Biological and clinical characteristics of ETV6::RUNX1-like ALL

ETV6::RUNX1-like ALL is defined by a gene expression signature similar to that of ETV6::RUNX1-positive ALL and absence of all genetic subtype-defining aberrations, including the ETV6::RUNX1 fusion. Within the International BFM Study Group, we assembled and analyzed a cohort of 100 patients (including 97 children) with ETV6::RUNX1-like ALL. We describe their diverse genetic landscape, centered around ETV6 aberrations with frequent IKZF1 disruptions, as previously shown, but including various rare non-ETV6/non-IKZF1 gene fusions, and rearrangements of CRLF2 (CRLF2r).
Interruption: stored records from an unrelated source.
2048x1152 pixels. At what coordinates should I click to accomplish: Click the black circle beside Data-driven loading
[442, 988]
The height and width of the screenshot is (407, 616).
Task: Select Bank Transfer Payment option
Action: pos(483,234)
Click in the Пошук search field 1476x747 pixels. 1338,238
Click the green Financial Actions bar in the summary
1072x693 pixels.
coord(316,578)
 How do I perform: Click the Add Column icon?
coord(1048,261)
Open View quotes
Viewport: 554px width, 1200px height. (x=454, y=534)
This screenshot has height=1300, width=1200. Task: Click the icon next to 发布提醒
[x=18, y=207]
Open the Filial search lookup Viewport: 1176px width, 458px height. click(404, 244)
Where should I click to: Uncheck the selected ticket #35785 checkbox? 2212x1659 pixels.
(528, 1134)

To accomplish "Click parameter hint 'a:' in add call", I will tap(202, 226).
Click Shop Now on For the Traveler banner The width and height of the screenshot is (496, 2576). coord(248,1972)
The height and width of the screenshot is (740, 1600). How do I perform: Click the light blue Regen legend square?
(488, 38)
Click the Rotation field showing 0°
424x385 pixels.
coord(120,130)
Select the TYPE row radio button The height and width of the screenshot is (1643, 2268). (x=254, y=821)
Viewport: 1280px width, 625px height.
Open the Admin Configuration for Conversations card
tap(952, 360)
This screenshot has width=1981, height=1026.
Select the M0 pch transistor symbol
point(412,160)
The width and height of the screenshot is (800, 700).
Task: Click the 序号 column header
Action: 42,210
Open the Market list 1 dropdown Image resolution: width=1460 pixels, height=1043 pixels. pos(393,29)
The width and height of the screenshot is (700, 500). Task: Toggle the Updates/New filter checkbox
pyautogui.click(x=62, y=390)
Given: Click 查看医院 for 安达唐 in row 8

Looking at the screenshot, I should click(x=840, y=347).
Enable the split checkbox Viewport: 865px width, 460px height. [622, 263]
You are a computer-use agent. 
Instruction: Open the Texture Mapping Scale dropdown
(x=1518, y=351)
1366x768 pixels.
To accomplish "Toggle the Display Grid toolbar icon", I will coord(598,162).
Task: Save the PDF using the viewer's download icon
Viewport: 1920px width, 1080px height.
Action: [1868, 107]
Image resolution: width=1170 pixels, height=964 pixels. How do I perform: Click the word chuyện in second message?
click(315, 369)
We show that ETV6 and IKZF1 aberrations do not occur exclusively in this subtype, which hampers its classification based solely on genomic data. We confirm our previous observation of a strong association of the CD27-positive/CD44low-negative immunophenotype with ETV6::RUNX1(-like) subtype. Compared to ETV6::RUNX1-positive ALL, patients with ETV6::RUNX1-like ALL are younger, have higher white blood cell counts at diagnosis, and have an inferior early treatment response. While overall survival is comparable, event-free survival is significantly lower in patients with ETV6::RUNX1-like ALL, with NCI risk, early treatment response, IKZF1 deletions, CRLF2r, and JAK2 mutations having prognostic relevance. Notably, Down syndrome is highly prevalent and associated with a worse outcome in ETV6::RUNX1-like ALL. In conclusion, we provide biological, demographic, and clinical characteristics of the largest ETV6::RUNX1-like cohort presented to date.